Stored records

################

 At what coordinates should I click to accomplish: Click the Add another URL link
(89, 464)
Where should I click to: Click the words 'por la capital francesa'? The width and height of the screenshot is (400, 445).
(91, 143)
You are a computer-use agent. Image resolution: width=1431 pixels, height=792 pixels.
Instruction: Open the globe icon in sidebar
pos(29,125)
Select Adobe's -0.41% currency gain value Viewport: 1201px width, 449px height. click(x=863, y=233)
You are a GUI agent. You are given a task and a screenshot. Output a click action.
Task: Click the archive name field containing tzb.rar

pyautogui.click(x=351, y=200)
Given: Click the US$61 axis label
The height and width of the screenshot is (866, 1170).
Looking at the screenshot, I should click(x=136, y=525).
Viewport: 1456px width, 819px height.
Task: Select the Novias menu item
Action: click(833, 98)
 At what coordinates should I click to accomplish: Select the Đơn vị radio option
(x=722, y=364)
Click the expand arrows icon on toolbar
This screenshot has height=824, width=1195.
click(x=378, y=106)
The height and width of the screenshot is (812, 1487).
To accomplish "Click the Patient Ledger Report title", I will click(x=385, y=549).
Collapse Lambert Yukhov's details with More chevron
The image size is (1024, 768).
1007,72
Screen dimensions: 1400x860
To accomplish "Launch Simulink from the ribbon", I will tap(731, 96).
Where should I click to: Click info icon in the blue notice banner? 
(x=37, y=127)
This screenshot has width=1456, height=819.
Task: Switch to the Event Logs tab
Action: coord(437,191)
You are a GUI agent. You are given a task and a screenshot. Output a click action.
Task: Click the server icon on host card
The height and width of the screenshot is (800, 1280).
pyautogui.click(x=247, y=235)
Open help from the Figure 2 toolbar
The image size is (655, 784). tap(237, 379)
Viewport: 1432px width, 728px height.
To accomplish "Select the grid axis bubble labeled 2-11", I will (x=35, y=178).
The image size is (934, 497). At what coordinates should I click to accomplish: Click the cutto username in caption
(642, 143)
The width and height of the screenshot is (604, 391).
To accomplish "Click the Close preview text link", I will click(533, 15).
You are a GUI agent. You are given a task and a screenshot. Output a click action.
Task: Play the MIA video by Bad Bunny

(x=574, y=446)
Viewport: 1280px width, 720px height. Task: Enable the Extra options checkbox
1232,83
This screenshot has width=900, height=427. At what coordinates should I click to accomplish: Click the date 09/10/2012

################

What is needed: Return the records exactly, character for character.

Response to this exercise:
 At what coordinates should I click to accomplish: Click the Add another URL link
(89, 464)
Where should I click to: Click the words 'por la capital francesa'? The width and height of the screenshot is (400, 445).
(91, 143)
You are a computer-use agent. Image resolution: width=1431 pixels, height=792 pixels.
Instruction: Open the globe icon in sidebar
pos(29,125)
Select Adobe's -0.41% currency gain value Viewport: 1201px width, 449px height. click(x=863, y=233)
You are a GUI agent. You are given a task and a screenshot. Output a click action.
Task: Click the archive name field containing tzb.rar

pyautogui.click(x=351, y=200)
Given: Click the US$61 axis label
The height and width of the screenshot is (866, 1170).
Looking at the screenshot, I should click(x=136, y=525).
Viewport: 1456px width, 819px height.
Task: Select the Novias menu item
Action: click(833, 98)
 At what coordinates should I click to accomplish: Select the Đơn vị radio option
(x=722, y=364)
Click the expand arrows icon on toolbar
This screenshot has height=824, width=1195.
click(x=378, y=106)
The height and width of the screenshot is (812, 1487).
To accomplish "Click the Patient Ledger Report title", I will click(x=385, y=549).
Collapse Lambert Yukhov's details with More chevron
The image size is (1024, 768).
1007,72
Screen dimensions: 1400x860
To accomplish "Launch Simulink from the ribbon", I will tap(731, 96).
Where should I click to: Click info icon in the blue notice banner? 
(x=37, y=127)
This screenshot has width=1456, height=819.
Task: Switch to the Event Logs tab
Action: coord(437,191)
You are a GUI agent. You are given a task and a screenshot. Output a click action.
Task: Click the server icon on host card
The height and width of the screenshot is (800, 1280).
pyautogui.click(x=247, y=235)
Open help from the Figure 2 toolbar
The image size is (655, 784). tap(237, 379)
Viewport: 1432px width, 728px height.
To accomplish "Select the grid axis bubble labeled 2-11", I will (x=35, y=178).
The image size is (934, 497). At what coordinates should I click to accomplish: Click the cutto username in caption
(642, 143)
The width and height of the screenshot is (604, 391).
To accomplish "Click the Close preview text link", I will click(533, 15).
You are a GUI agent. You are given a task and a screenshot. Output a click action.
Task: Play the MIA video by Bad Bunny

(x=574, y=446)
Viewport: 1280px width, 720px height. Task: Enable the Extra options checkbox
1232,83
This screenshot has width=900, height=427. At what coordinates should I click to accomplish: Click the date 09/10/2012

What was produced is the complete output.